>> begin Entries

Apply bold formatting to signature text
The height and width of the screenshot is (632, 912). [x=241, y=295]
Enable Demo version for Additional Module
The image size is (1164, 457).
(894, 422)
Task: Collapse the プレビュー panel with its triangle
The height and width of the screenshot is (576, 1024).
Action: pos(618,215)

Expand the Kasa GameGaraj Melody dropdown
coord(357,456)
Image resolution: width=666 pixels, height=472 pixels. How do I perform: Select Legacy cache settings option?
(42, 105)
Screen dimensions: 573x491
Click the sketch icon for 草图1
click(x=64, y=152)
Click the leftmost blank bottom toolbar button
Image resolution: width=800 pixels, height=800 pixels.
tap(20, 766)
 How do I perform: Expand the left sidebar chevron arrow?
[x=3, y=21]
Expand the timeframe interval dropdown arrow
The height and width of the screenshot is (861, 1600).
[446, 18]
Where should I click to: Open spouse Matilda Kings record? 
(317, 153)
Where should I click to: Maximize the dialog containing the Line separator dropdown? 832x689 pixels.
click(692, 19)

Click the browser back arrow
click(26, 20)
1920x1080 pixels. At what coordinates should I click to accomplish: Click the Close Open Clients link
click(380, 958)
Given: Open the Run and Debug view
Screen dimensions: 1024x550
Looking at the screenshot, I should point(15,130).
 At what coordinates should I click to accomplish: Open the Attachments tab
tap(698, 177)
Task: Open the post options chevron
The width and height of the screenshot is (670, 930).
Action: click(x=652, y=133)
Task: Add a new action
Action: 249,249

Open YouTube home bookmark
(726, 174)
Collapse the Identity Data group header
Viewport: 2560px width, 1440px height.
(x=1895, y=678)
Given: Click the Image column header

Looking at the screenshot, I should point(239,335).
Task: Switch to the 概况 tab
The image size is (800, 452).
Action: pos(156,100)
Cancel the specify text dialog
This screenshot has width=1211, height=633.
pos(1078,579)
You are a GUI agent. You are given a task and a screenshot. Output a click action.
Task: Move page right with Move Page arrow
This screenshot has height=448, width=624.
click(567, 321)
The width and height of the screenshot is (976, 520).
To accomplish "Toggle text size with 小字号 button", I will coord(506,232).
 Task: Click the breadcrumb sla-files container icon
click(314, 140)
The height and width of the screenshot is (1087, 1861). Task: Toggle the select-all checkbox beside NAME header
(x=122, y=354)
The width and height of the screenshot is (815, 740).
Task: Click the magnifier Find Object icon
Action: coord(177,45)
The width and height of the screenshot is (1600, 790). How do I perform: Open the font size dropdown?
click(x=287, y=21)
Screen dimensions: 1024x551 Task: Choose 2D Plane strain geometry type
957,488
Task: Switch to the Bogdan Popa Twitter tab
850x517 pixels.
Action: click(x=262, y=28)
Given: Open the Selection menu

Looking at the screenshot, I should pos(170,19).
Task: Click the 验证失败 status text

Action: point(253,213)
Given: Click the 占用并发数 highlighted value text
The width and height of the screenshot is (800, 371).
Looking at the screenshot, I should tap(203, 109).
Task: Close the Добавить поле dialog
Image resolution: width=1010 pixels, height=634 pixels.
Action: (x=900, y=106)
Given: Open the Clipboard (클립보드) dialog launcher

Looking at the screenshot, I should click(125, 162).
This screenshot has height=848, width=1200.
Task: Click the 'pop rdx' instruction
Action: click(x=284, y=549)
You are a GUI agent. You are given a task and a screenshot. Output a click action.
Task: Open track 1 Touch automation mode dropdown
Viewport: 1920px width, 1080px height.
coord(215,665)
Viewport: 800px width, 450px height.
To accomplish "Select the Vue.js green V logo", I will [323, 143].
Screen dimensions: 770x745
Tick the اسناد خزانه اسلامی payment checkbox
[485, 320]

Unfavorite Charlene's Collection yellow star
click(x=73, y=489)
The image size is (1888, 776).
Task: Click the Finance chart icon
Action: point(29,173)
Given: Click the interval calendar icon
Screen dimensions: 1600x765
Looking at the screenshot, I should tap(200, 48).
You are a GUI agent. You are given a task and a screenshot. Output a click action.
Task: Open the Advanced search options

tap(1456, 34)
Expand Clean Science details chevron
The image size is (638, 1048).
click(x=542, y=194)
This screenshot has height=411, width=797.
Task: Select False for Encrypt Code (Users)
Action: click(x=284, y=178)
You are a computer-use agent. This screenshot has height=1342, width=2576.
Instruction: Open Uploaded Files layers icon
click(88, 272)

>> end Entries

Work to do =
Which lines in the entries above contain the word "button"? Return each of those lines in full.

Correct result =
Click the leftmost blank bottom toolbar button
To accomplish "Toggle text size with 小字号 button", I will coord(506,232).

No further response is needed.